Syrie : retour à Raqqa, quatre jours après la chute du groupe État islamique
L'envoyé spécial de franceinfo en Syrie est retourné dans la ville, tout juste libérée. Il témoigne de la situation, quatre jours après.
À Raqqa, quatre jours après la libération de la ville proclamée par les Forces démocratiques syriennes (FDS), la situation est relativement calme. Il n'y a aucun civil et les combats sont terminés, même si on entend ici et là quelques tirs sporadiques, pour certains des tirs de joie, ou des explosions, dues aux mines. Des équipes de déminage ratissent la ville pour déminer ce qui fut la capitale des jihadistes du groupe État islamique.

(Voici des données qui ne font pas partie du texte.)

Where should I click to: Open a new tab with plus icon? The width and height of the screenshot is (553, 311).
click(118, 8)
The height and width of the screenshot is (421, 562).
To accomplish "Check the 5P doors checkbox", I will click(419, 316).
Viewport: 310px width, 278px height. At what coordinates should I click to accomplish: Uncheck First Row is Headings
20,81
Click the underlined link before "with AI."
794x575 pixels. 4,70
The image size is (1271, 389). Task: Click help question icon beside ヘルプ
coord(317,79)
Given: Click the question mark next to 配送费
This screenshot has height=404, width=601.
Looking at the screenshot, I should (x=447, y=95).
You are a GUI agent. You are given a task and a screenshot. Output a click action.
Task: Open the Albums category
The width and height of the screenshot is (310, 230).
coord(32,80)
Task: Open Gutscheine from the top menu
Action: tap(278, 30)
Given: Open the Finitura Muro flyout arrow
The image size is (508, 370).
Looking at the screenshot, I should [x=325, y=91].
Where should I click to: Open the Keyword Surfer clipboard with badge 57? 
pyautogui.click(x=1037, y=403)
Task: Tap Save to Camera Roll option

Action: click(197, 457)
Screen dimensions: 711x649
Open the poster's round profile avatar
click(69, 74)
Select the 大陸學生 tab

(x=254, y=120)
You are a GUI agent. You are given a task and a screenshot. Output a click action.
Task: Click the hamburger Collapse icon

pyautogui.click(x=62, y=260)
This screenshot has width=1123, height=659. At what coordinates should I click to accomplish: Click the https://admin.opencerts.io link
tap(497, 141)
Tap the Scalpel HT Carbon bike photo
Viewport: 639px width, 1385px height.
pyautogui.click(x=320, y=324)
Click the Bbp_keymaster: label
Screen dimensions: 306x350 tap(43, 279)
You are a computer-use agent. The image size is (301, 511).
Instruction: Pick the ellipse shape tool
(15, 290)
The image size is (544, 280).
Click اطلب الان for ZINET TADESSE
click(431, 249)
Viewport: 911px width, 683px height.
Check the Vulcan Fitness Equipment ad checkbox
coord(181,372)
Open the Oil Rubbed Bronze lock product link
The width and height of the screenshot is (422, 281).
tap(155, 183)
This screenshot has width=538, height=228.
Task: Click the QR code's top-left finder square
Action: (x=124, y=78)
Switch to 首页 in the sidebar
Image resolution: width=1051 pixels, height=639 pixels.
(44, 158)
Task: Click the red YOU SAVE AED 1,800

De très nombreux combattants des FDS ont quadrillé la ville à la recherche de jihadistes qui se seraient cachés dans les tunnels ou les galeries souterraines. La bataille de Raqqa s'est en partie jouée dans ces souterrains, qui ont parfois permis aux jihadistes de prendre les FDS à revers.
Les civils, amers, ne sont pas encore revenus
À l'extérieur de Raqqa, les civils ont afflué dans des camps à Aïn Issa et aux environs. Ils y vivent dans des conditions extrêmement dures. Les civils sont soulagés mais l'amertume pointe. Leur ville est détruite et à reconstruire et ils savent qu'ils devront rester dans ces camps de réfugiés pour six mois, un an, peut-être plus. Chez certains, la colère naît à l'idée que Daesh ait pu régner sur cette ville pendant quatre ans. Ils estiment que la coalition aurait pu les en débarrasser plus tôt.
Pour les très nombreuses femmes seules, avec leurs enfants, qui se retrouvent dans le camp d'Aïn Issa, c'est la tristesse qui domine. Elles n'envisagent pas un retour sans leurs maris, arrêtés et parfois exécutés par les jihadistes, ou morts au combat.
Le rôle des Kurdes suscite les craintes des Arabes
La victoire de la coalition arabo-kurde n'efface pas les divisions. Les Kurdes, qui sont le maillon fort des Forces démocratiques syriennes, soutenues par les États-Unis, ne sont pas toujours vus d'un bon œil. Raqqa est en zone arabe et les Kurdes sont hors de leur zone d'influence, qui est le long de la frontière avec la Turquie. Et les Arabes s'inquiètent de l'arrivée de ces Kurdes, se demandant si ces derniers vont administrer la ville ou la restituer à la société civile de Raqqa, représentée par le conseil civil, porte-parole des habitants.
L'avenir de la Syrie se jouera en partie à Deir ez-Zor
De son côté, Daesh, après avoir été un pseudo-État, va retrouver la clandestinité. Les services secrets kurdes font état de l'existence de cellules dormantes dans la région. Mais au-delà des activités terroristes, la guerre n'est pas finie. La bataille de Deir ez-Zor, dans la province voisine, le long de la frontière irakienne, est toujours en cours. Une double offensive y est menée. D'un côté, les Forces démocratiques syriennes, soutenues par Washington. De l'autre, l'armée de Bachar Al-Assad, avec ses alliés, Hezbollah irakien et Hezbollah libanais, et le soutien de la Russie.
L'objectif de cette double offensive est de reconquérir les territoires occupés par Daesh et les champs pétroliers, pour ensuite négocier le futur de la Syrie. Avec, pour les Kurdes, la possibilité d'une Syrie fédérale qui leur accorderait une autonomie.